Johnny SmithGeorgia Institute of Technology
Johnny Smith is a historian of the twentieth century United States, specializing in race, sports, and popular culture.
His newest book, Blood Brothers: The Fatal Friendship Between Muhammad Ali and Malcolm X (written with Randy Roberts), illuminates the pivotal relationship between the famous boxer and the Muslim minister. Blood Brothers reveals how Malcolm X awakened Cassius Clay's political consciousness. This dynamic brotherhood, fused together by racial pride and self-determination, transformed the new heavyweight champion--Muhammad Ali--into an international symbol of Black Power.
His first book, The Sons of Westwood: John Wooden, UCLA, and the Dynasty That Changed College Basketball explores the emergence of college basketball as a national pastime and the political conflicts in college athletics during the 1960s and 1970s.
Most recently, he published "The Job Is Football: The Myth of the Student-Athlete" in The American Historian (August 2016).

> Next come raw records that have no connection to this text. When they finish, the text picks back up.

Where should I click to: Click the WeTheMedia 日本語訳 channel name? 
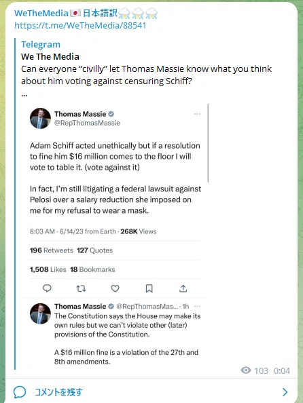(86, 13)
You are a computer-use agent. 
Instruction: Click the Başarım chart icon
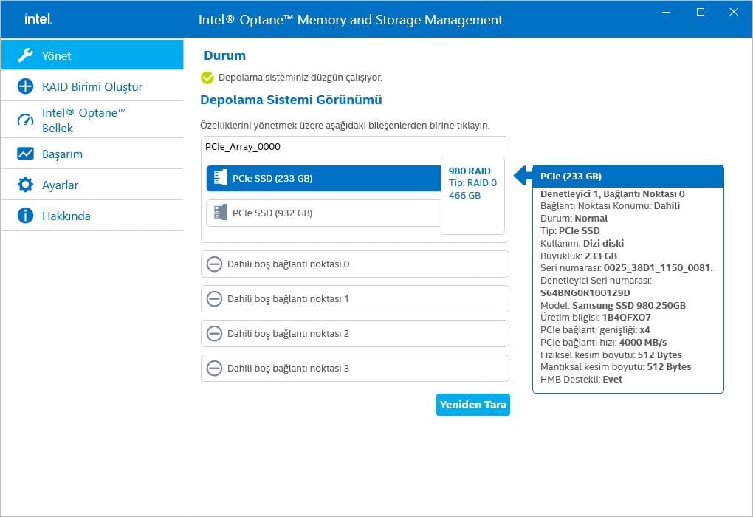point(25,154)
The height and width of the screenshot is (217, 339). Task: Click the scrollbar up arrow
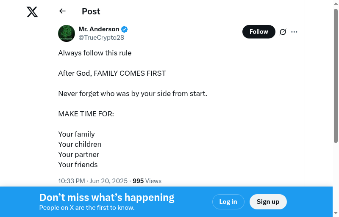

Jennifer H. LansburyIndependent Scholar
Jennifer Lansbury is a twentieth-century cultural historian whose research interest in graduate school changed dramatically—from early American child rearing, to the ways that race, gender, and class intersect in twentieth-century African American women athletes. She received her undergraduate degree in Management from the Georgia Institute of Technology, and her PhD in history from George Mason University. During her time as assistant professor at George Mason, she developed the curriculum for and served as the first director of the interdisciplinary minor, Sport and American Culture. She is the author of “The Tuskegee Flash and the Slender Harlem Stroker: Black Women Athletes on the Margin,” Journal of Sport History (Summer 2001), and “Alice Coachman: Quiet Champion of the 1940s,” in Out of the Shadows: A Biographical History of African American Athletes (2006). Her book A Spectacular Leap: Black Women Athletes in Twentieth-Century America (2014) remains the definitive scholarly work on African American women athletes. She is currently working on her second book, Letters from Okinawa, based on letters her parents wrote to one another while her father was stationed on Okinawa for fourteen months during the late 1950s.